22 June, 2015

Sunday; Throwin' back



I realised I hadn't yet put up any of the current vlogs here, so I'm fixing that. Here's today's uploads of our week long Italy road trip. 
Both the Dominiks, Mario, Grady, Megan and I went to Italy after maybe a few hours planning and the week involved copious amounts of pizza, gelato, our soccer mum 7-seater bread van and backseat car alcohol (for tunnelling purposes). In Megan's demands for highs and lows, this week was definitely a high point. 

I am, as always and as expected, behind on vlogs at the moment. In fact, it's still mid-April according to my Vlogue Season 2 playlist. But that's ok, I've about 6 or 7 left until I'm updated (and I haven't been recording quite as much lately since I'm rather more concentrated on not being too sad about all the exchange children leaving my arms). 

On Friday I bought myself a big stack of blank loose leaf paper but still haven't found the time to sit down at a desk and destroy a few pages with a brush pen. But soon. 
I still don't have a scanner, but we'll manage. 

How is it June already? I'm almost halfway through this year of emotional rollercoaster.
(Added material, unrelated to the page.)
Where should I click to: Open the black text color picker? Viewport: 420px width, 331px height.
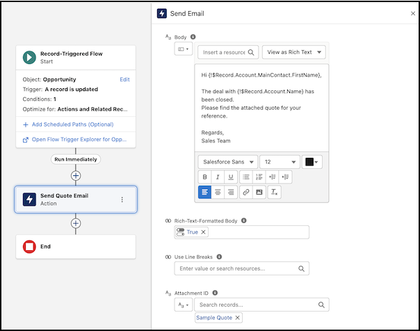click(x=312, y=161)
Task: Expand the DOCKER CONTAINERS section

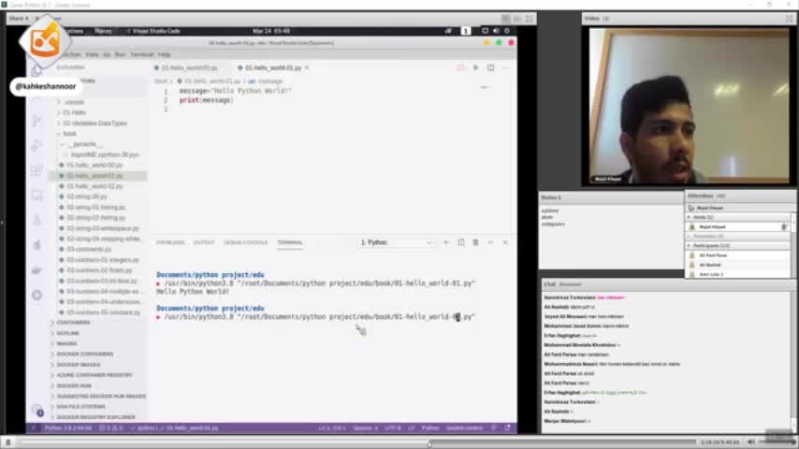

My head isn't above water but I'm growing gills I guess. Life is terrifying, strange and beautiful. I miss cheap watermelon. 



Please watch Chappie
Annie.

02 June, 2015

Monday; I miss you

Hello, my favourites.






It's been two whole months, and I can't be sorry. I'm sorry about that, though. I've been a wreck. Things are missing. I'm missing things. 

I've never been homesick in my life, but sometimes in the middle of the night I wake up and realise that there are these parts of me that I probably can't ever fix to anywhere, which is okay most of the time. Lately it's been less and less okay. I just have to move forward I guess. 

Things are different, again. I can be as nonlinear, as self destructive, as pretentious as I like. 






This time last year, we still talked about that rose tinted future. It's kind of a sweet memory, really. I wish I just put everything into storage. I miss that kind of organised chaos I had going on. The photographer might not even remember taking this photo. I still have presents to send home. 

Except I don't have a home, I guess. That's not really part of the equation. 






I had an essay due two and a half hours ago. I haven't finished it yet. But I miss my wall of window, three apartments ago. I miss my white tiles, and the dining table we had. 

I miss my reference books. I even miss my shoeboxes of letters and knick knacks that are simultaneously too painful to throw away, or look at. I miss taking discarded shit and making art and art club and discarding art. I really miss art club. 

I miss caring about things. Here, I only care about people. Which is good when you consider that I care entirely too much about all people and all things, but slightly not good when you consider that I'm slowly twisting myself into a hole I don't think I can climb out of. I probably can. It seems more impossible when you're down here, looking up. 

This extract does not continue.